What to do |
- a) From the pet detective article, reproduce word for word the passage that begins with "Ms. Vaughan, who" and ends after "track lost dogs.".
- b) In the pet detective article, what name did the DuBois family give Shadow after the cat was found?

Given text |
Ms. Vaughan and Dakota found Saba, who normally stayed indoors, under a porch a few doors down.
"It wasn't far, but he was a cat that wouldn't have gone to anybody," Ms. Sheppard said. "I think he probably would have died under there, to tell you the truth, because if anyone tried to help him out, he would have stayed put. He would have been too scared."
Yolande DuBois called Ms. Vaughan after her daughter's cat, Shadow, had been missing about four days.
"She came with her little dog and within 10 minutes the cat was found and everything was hunky-dory," said Ms. DuBois, who lives near First Lake in Lower Sackville.
The cat underwent a name change after the recovery.
"We used to call it Shadow because you could never find it," Ms. DuBois said, "but we've since called it Pretty Girl."
Much like a police investigation, Ms. Vaughan tries to develop a profile of the cat she's hunting.
"I'm not going to look for a skittish cat in the same way that I'm going to look for the super-friendly guy that's not afraid of anything."
Ms. Vaughan, who also has a day job in an office and three indoor cats of her own, figures she's worked on about 100 cases since she became a pet detective in late 2006.
She travelled to the United States to train for a week with California pet detective Kat Albrecht, a former police officer.
Now that she's taught Dakota to find cats, she's working on getting Montana, another beagle, to track lost dogs.
"I thought it would be a delightful thing to offer here because there's just nobody who can really help you," Ms. Vaughan said.
"I have an 80 per cent success rate. So 20 per cent of them I just cannot find. There's times when I felt so close, yet so far. That can be really hard on you."
Veterinarians and animal shelters are starting to recommend her services.
"People come in just mesmerized," she said. "Sometimes, within just a few minutes, we can locate the cat and they just think we're amazing."
One case, however, has been stretching on for a year and a half. Ms. Vaughan has caught images of Sabina, a wayward Cow Bay kitty, on a surveillance camera, but she can't lure her into a trap.
"What I suspect is this cat has already been trapped once," she said. "It's very difficult to convince them to enter the trap again. I think that she's gone to a state of mind where everything is a predator, so she's very, very cautious."

Data provided |
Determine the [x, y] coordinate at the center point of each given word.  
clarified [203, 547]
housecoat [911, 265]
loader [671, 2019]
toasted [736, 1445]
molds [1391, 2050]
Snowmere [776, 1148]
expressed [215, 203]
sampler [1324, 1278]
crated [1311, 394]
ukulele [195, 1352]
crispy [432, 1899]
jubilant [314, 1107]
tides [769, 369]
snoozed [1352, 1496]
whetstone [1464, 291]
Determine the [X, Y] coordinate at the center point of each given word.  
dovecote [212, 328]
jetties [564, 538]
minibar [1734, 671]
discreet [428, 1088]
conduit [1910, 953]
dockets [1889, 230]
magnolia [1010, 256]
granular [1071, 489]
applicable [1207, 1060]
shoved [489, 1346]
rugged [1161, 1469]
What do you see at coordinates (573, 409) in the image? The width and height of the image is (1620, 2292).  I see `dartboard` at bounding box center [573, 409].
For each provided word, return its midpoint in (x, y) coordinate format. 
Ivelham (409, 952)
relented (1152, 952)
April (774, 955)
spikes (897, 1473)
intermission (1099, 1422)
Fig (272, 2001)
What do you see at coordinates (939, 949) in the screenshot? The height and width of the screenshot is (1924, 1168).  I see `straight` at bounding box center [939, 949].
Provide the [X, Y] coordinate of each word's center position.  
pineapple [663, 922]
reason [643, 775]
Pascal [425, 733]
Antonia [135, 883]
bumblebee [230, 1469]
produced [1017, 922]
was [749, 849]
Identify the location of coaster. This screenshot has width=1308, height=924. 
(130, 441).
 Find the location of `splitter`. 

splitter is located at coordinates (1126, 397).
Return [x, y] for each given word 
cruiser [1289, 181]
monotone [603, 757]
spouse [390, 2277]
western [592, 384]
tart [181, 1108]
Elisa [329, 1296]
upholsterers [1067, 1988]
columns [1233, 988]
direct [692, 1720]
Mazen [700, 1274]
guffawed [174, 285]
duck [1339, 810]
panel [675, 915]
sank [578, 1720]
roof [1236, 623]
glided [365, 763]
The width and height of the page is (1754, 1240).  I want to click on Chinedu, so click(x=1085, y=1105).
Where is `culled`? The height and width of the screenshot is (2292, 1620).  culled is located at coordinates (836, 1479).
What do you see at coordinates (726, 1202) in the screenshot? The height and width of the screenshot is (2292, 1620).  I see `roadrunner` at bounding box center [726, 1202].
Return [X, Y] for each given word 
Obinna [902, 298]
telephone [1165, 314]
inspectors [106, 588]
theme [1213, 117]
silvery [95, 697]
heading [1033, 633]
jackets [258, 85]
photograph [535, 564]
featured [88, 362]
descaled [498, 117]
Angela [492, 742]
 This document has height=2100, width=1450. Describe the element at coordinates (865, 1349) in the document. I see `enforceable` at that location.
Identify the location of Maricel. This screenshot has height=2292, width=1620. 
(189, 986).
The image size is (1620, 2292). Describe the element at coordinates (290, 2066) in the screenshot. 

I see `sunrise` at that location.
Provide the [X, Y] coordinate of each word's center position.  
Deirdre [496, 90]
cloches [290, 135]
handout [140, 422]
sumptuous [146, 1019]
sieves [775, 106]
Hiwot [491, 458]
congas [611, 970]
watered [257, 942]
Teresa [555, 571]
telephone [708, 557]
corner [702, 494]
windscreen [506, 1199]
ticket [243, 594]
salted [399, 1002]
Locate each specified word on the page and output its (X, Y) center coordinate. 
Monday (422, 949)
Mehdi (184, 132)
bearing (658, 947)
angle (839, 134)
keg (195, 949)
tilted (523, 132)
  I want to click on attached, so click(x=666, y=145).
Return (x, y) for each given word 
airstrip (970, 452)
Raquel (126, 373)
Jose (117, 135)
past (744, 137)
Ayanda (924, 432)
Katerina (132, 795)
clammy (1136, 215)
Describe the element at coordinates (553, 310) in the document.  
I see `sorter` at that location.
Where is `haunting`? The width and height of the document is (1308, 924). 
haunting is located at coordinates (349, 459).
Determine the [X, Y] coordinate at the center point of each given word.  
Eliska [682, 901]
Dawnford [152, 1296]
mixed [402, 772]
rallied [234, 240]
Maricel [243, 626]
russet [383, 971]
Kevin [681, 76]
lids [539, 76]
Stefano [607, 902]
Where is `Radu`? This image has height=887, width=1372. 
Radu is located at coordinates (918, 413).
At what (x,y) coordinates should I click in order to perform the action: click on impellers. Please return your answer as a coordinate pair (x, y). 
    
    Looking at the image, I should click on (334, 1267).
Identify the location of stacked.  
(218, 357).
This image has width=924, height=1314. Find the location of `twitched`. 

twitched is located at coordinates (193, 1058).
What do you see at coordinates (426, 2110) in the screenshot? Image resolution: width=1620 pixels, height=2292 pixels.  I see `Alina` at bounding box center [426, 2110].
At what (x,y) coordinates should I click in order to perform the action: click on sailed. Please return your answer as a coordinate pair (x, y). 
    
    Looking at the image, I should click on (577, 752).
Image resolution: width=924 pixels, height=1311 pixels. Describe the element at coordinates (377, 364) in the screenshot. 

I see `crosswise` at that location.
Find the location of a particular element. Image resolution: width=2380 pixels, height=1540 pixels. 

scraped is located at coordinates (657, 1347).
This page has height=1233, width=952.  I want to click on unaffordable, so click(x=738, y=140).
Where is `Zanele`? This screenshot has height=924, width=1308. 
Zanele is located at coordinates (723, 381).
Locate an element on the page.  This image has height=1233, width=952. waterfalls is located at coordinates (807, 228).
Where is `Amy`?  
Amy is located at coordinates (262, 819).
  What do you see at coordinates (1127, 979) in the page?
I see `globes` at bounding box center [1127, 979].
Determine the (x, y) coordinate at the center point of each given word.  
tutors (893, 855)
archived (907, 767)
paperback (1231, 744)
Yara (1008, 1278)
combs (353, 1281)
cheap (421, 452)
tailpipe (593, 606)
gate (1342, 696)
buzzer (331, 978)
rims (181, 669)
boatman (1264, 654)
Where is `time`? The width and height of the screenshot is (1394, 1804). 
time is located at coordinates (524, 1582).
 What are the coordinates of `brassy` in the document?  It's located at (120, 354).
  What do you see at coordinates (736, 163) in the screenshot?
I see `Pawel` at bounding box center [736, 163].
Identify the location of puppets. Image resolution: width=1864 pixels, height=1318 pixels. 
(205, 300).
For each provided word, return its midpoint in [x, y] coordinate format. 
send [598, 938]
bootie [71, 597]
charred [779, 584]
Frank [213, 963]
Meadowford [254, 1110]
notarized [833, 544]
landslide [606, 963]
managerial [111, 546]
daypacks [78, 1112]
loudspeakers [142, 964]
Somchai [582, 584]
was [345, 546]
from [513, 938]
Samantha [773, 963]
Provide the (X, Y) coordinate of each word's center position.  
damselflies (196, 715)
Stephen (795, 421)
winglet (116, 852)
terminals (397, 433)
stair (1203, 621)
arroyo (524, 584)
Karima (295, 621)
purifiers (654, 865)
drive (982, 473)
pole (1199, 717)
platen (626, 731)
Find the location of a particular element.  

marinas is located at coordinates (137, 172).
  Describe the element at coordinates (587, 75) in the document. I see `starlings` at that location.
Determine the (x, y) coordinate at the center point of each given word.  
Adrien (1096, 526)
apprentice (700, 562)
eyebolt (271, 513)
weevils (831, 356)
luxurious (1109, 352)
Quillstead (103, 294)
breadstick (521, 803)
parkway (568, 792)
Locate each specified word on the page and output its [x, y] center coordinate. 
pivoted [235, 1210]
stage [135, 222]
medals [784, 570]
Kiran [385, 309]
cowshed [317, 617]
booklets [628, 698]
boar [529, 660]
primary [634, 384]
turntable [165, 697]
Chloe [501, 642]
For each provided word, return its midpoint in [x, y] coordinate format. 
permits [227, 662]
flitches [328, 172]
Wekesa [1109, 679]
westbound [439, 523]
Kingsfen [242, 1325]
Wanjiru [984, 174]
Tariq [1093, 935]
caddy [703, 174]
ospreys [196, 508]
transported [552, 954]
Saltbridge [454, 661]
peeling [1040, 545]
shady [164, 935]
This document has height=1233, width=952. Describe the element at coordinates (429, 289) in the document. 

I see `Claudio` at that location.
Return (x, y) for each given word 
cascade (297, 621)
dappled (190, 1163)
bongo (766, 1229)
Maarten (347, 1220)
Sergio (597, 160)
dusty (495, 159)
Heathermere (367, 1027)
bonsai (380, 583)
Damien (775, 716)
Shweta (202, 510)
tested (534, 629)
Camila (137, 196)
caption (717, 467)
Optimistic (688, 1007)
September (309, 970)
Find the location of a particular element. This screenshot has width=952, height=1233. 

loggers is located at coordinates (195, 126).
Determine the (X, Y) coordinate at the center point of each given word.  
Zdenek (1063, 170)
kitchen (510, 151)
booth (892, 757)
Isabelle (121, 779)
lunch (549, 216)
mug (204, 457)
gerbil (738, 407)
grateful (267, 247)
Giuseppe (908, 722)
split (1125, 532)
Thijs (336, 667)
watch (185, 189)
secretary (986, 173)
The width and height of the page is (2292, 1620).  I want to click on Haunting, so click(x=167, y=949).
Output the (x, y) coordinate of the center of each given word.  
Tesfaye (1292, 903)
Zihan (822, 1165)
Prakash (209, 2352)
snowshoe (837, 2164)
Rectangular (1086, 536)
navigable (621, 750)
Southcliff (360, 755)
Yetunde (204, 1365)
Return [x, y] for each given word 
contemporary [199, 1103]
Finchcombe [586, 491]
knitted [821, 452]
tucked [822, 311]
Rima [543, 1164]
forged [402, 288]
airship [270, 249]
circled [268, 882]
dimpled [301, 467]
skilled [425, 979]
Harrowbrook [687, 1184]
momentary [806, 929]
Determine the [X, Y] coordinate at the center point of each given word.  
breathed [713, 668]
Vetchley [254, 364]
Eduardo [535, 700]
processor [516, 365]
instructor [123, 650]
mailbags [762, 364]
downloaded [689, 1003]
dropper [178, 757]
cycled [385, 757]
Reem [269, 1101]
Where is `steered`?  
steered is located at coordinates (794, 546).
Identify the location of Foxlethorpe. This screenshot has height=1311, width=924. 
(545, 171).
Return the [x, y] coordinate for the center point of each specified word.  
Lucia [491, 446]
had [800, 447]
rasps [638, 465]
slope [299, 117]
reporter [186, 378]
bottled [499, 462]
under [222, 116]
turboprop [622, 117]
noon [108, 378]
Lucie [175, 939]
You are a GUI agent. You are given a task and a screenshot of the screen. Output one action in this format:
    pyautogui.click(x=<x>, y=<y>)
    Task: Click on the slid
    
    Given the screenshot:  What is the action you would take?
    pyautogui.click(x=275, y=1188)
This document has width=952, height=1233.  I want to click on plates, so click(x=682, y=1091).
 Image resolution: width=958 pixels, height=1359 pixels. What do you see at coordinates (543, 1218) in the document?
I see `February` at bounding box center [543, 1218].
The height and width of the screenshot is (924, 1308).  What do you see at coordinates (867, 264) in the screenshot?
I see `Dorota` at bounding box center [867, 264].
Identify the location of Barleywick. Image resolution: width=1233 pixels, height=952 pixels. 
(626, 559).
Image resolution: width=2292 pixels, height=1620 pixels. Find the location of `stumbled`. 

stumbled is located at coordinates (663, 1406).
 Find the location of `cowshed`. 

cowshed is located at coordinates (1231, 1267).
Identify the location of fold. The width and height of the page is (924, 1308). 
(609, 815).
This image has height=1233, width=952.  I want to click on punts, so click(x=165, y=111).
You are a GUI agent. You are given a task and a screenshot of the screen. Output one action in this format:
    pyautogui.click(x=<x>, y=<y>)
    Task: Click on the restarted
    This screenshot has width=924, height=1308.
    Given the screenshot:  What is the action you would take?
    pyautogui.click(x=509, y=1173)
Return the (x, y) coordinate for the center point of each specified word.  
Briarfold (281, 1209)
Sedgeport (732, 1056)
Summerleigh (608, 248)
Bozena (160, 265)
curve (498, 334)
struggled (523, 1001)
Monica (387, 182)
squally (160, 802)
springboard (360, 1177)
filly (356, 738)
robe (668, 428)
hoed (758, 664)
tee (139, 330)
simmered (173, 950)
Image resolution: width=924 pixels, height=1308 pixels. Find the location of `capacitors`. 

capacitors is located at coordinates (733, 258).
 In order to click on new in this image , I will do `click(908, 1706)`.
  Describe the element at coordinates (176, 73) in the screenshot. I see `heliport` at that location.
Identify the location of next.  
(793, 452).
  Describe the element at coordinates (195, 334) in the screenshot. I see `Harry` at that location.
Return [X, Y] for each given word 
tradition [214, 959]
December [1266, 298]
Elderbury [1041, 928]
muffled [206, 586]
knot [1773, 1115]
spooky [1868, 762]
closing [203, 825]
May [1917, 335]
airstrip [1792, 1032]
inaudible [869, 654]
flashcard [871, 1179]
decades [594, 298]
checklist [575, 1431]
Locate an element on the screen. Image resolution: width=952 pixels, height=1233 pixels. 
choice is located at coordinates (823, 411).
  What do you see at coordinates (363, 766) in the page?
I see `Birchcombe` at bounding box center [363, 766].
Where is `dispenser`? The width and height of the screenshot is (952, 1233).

Final answers |
- a)
Ms. Vaughan, who also has a day job in an office and three indoor cats of her own, figures she's worked on about 100 cases since she became a pet detective in late 2006.
She travelled to the United States to train for a week with California pet detective Kat Albrecht, a former police officer.
Now that she's taught Dakota to find cats, she's working on getting Montana, another beagle, to track lost dogs.

- b) Pretty Girl.